> **Task brief**
Please copy everything from the start of the records down to the line containing "The image size is (369, 198).", including that line, character for character.

> **Available data**
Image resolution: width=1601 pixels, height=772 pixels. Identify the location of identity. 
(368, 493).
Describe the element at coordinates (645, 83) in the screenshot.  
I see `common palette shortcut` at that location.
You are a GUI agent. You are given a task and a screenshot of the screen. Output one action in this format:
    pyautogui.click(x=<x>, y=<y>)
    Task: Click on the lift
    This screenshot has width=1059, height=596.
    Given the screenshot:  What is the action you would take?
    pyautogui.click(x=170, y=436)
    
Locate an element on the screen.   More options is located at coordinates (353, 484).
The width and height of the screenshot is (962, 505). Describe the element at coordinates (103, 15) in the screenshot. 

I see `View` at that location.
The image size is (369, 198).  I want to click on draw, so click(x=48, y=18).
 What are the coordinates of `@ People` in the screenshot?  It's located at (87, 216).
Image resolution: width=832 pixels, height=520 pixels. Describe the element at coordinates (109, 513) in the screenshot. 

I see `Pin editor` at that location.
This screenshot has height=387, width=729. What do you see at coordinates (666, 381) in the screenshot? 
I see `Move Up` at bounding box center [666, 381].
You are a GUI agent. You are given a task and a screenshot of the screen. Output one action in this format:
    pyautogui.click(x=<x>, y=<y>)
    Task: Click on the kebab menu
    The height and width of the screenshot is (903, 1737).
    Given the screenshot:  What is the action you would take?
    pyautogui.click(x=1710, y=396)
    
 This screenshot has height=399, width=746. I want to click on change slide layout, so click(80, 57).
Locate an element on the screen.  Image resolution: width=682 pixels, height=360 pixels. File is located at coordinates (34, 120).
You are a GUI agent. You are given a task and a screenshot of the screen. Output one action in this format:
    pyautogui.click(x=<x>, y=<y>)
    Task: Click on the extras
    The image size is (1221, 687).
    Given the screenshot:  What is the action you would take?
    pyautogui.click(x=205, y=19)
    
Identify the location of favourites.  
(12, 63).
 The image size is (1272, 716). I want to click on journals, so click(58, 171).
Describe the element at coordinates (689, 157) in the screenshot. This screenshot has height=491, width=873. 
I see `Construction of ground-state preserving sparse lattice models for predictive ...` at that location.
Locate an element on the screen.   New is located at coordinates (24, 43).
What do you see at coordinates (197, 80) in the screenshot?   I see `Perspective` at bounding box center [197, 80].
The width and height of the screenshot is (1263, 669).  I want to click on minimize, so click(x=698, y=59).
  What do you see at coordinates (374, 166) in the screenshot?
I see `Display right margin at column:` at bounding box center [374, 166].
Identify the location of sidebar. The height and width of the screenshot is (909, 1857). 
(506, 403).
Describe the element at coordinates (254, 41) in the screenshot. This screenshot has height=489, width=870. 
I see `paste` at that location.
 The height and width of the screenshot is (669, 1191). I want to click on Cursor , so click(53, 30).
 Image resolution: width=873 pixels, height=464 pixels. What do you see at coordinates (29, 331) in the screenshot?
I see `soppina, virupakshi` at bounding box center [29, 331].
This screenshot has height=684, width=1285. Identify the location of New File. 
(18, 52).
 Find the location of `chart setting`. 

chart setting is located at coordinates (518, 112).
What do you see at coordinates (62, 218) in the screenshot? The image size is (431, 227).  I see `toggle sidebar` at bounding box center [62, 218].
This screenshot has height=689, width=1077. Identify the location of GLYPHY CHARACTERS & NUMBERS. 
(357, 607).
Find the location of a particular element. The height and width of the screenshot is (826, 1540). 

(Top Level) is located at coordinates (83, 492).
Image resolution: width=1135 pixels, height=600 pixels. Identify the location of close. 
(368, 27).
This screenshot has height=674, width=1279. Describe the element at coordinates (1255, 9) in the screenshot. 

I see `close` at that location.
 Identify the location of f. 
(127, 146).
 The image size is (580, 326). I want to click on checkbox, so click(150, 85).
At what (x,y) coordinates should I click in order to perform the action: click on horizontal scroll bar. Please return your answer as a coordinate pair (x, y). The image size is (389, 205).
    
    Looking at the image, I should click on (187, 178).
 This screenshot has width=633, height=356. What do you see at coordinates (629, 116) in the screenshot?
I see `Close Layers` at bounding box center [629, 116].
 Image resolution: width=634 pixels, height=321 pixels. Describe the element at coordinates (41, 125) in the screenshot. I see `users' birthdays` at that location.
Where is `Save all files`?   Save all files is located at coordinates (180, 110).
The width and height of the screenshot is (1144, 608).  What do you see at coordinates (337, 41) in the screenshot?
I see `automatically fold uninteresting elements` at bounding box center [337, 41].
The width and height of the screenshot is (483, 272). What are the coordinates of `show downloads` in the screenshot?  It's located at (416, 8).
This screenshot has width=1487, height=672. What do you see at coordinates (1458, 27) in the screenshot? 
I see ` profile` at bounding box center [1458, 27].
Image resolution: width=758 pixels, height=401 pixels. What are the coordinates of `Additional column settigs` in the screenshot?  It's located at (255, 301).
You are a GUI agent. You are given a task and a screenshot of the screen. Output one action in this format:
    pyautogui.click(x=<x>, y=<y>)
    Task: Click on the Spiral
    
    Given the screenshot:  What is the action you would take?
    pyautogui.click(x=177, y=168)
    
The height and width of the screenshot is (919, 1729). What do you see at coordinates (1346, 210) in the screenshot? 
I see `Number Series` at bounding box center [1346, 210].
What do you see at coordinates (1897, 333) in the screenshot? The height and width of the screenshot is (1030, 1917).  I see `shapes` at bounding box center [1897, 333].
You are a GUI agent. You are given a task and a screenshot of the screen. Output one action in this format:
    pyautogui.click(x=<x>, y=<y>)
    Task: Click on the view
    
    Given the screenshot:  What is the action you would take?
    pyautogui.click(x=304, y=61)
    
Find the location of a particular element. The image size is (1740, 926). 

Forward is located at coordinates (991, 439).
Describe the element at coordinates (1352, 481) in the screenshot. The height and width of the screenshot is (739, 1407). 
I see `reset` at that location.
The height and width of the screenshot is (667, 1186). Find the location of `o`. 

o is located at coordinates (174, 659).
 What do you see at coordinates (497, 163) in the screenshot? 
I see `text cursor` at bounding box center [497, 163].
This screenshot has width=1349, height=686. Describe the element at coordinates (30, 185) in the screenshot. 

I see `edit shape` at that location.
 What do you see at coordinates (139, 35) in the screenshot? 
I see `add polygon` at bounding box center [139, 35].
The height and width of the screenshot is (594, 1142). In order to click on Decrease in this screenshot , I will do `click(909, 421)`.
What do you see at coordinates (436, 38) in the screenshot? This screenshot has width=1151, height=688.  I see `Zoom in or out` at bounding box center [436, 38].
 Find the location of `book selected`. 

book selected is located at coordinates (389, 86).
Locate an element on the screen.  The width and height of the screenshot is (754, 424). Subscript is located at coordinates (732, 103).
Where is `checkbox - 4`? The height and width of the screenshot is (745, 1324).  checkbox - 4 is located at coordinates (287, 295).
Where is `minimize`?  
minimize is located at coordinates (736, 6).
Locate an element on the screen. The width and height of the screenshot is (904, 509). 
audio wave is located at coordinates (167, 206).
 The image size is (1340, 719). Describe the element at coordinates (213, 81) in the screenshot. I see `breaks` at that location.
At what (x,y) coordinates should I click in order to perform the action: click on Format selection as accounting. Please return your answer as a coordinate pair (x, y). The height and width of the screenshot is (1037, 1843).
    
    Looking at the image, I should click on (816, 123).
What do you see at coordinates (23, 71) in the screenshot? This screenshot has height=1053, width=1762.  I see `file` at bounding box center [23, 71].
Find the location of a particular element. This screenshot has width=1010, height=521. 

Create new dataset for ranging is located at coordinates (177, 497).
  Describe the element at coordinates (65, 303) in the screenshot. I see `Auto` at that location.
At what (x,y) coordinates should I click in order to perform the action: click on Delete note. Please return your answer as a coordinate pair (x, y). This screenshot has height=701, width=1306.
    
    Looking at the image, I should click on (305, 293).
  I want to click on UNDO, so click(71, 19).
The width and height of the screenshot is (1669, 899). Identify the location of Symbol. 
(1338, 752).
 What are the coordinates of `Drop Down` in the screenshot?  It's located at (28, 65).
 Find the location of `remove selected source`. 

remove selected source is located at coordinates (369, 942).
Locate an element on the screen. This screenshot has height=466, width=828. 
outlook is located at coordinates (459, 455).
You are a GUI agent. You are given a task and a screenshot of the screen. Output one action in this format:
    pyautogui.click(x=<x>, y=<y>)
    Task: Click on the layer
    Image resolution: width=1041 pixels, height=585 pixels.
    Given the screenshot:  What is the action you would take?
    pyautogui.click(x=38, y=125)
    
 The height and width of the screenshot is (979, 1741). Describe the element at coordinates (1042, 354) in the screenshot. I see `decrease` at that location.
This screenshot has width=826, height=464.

> **Answer to the problem**
Image resolution: width=1601 pixels, height=772 pixels. Identify the location of identity. 
(368, 493).
Describe the element at coordinates (645, 83) in the screenshot.  
I see `common palette shortcut` at that location.
You are a GUI agent. You are given a task and a screenshot of the screen. Output one action in this format:
    pyautogui.click(x=<x>, y=<y>)
    Task: Click on the lift
    This screenshot has width=1059, height=596.
    Given the screenshot:  What is the action you would take?
    pyautogui.click(x=170, y=436)
    
Locate an element on the screen.   More options is located at coordinates (353, 484).
The width and height of the screenshot is (962, 505). Describe the element at coordinates (103, 15) in the screenshot. 

I see `View` at that location.
The image size is (369, 198).  I want to click on draw, so click(x=48, y=18).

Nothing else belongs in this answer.